Seine Plattenkarriere beginnt 1947. Vor allem Chopins Klavierwerke liegen ihm am Herzen. Er war lange Zeit der einzige Fran­zose, der sich neben Cortot vehement für Cho­pin eingesetzt hat. Was sein Spiel auszeichnet, ist eine klangstarke Mittellage. Sein differen­zierter Anschlag erlaubt ihm eine spezielle Fähigkeit des Verdüsterns, auch des Verschlei­erns. Er folgt stets einem sehr persönlichen Stil, mit Tendenz zum Improvisatorischen. Seine Rubati, diese kleinen Verzögerungen, die nirgends im Notentext stehen, sind bei Samson François Zeichen eines frei erzählenden, rhapsodischen Stils.
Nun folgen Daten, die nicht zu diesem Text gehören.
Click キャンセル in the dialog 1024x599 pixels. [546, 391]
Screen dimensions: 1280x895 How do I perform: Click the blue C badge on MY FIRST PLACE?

Mit François haben wir einen dritten legendären Pia­nisten, dem die Musik Robert Schumanns viel bedeutet hat. Außerdem hat er etliches von Debussy gespielt. Seine 1968/1969 entstan­dene Einspielung der Préludes steht in einer Traditionslinie, die von einer reichen Klang­ substanz lebt, auch wenn François stellen­weise herber agiert als Cortot, der seinen Debussy mit atmenderen, sprechenderen Ton­linien ausstattet.